How to cook roast Spatchcocked Lemon Chicken
Roast Chicken is on the menu today! For those already on the beautiful Island of Mauritius it’s a great one to prepare for a BBQ either at home or at the seaside, under the filao tree, sea breeze – proper Mauritian style.
For the rest of us who aren’t so lucky to be in paradise right now, I’m going to show you step by step how to make this simple yet delicious meal.
What is spatchcock chicken?
It’s a name given to a flattened chicken whereby a whole chicken is cut in the middle into a butterfly shape.
Nothing complicated here this can be done by using a pair of kitchen scissors, cut in the middle and casually flatten the chicken. The technique of Spatchcocking is great as it exposes the chicken surface area including the skin which is a real bonus of having more crispy chicken skins to enjoy.
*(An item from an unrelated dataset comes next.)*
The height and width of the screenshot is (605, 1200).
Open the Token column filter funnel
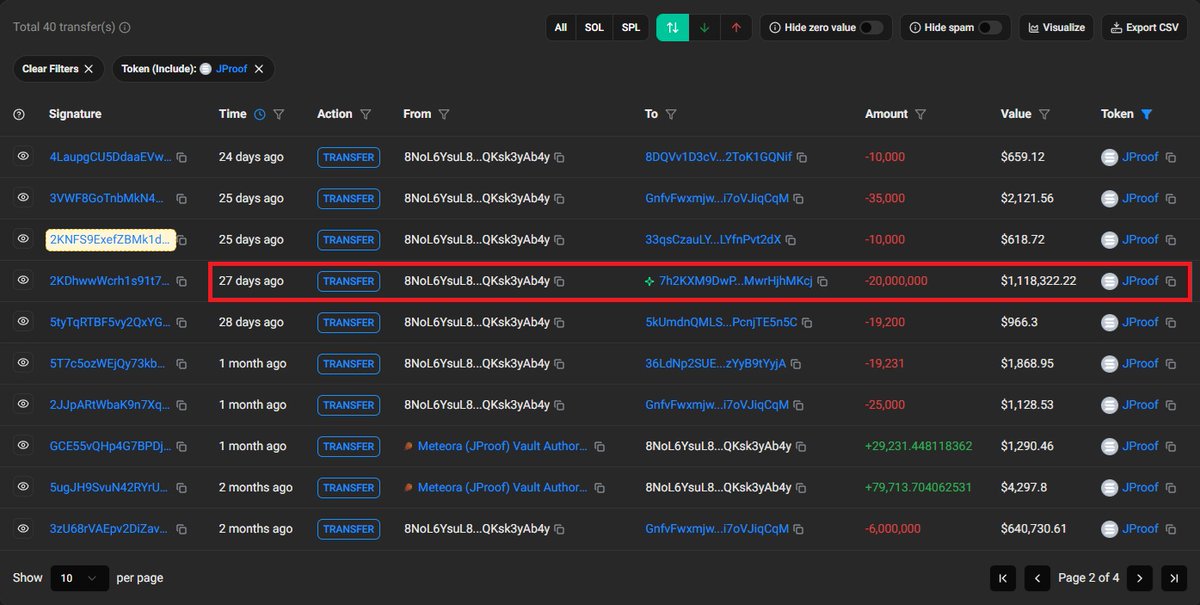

In doing so the cooking /roasting time is much quicker with very little effort. The other nice thing about it you can roast a lovely whole chicken cooked to perfection on the barbecue, without any hassle.
Ingredients Serves 6-8
- One whole free-range chicken
- 1 whole lemon – thinly sliced
- Juice & zest of one whole lemon
- 4-6 shallots – cut into quarters
- 2 tsp ground cumin
- ½ tsp ground cinnamon
- ½ tsp ground cloves
- Ground ginger & garlic
- Few curry leaves – finely chopped (optional)
- Sea salt
- Freshly ground black pepper
- 1 fresh red chilli, finely chopped or alternatively 1-2 tsp chilli powder (I use Kashmiri powder
- Olive oil
- 1 Tbs margarine or butter
- Seasoning soy sauce
- Drizzle of clear honey
- Start by preparing the marinade – In a small bowl mix all the dry spice ingredients followed by a good drizzle of olive oil, and the rest of the wet ingredients, give it a good mix and set aside.
2. Butterfly chicken by placing breast side down and using heavy-duty kitchen scissors or shears to cut along both sides of backbone, turn chicken over and open it, press gently to flatten it. Using a sharp knife slash into the chicken thigh (this is optional). This will help the chicken to cook quicker, and enable the flavours/seasoning to penetrate right into meat.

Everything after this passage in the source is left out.